Helaba expect that the CSRD will act as a catalyst by imposing significantly more enhanced reporting requirements. Many companies are likely to spend this year preparing for the new regulations by ensuring their sustainability reporting is future-proof and by defining precise ESG targets that are consistent with their respective corporate strategies. "Sustainability goals defined in a company's corporate strategy are increasingly being underpinned by capital market funding," says Klaus Distler, Head of Corporate DCM. This will result in a dramatic fall in the additional cost and effort of issuing sustainability-linked SSD notes. While there are usually good reasons for choosing certain metrics that can be supported by a materiality analysis in a company's sustainability reporting, it is often more challenging to determine whether targets are sufficiently ambitious. For this reason, there will be a greater tendency for companies to have their sustainability targets externally validated or align them towards reference values that are scientifically proven and recognised. At the same time, though, ESG ratings will remain a factor as it is not possible to find adequate ESG metrics in every sector or it is difficult to quantify the most critical aspects of sustainability.
„Sustainability goals defined in a company's corporate strategy are increasingly being underpinned by capital market funding“
Head of Corporate DCM
Coinciding with a sharp increase in sustainability-linked placements, Helaba’s experts also anticipate that issuance of use of proceeds notes will pick up this year from a comparatively low recent level. As the precise nature of the EU taxonomy, which essentially defines a catalogue of green investments, becomes clearer and market participants become more familiar with its application, the absolute volume of green SSD transactions should rise again. Moreover, demand from investors for use of proceeds issues is likely to remain high, as the latter provide the best possible transparency in terms of how proceeds are deployed, and taxonomy-compliant investments also offer advantages when it comes to calculating the green asset ratio.

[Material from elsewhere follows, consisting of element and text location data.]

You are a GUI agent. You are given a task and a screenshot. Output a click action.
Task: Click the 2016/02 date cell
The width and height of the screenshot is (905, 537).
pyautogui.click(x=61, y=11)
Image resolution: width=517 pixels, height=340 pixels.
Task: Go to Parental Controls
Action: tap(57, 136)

Currently, the majority of companies are already considering their carbon footprint and are thus addressing environmental concerns as part of their business strategy. However, the issue of social impact has so far taken more of a back seat. One reason could be the infinitely more com-plex definition and quantification of this factor. The European Commission has committed itself to strengthening this pillar. A group of experts commissioned by the EU is currently developing a corresponding social taxonomy that will build on the EU taxonomy. With a wide-ranging scope, which will include the provision of essential infrastructure, healthcare and education as well as affordable housing, social SSDs may not only appeal to traditional corporates but also to local governments and, at the very latest, will likely grow in significance with the publication of the social taxonomy.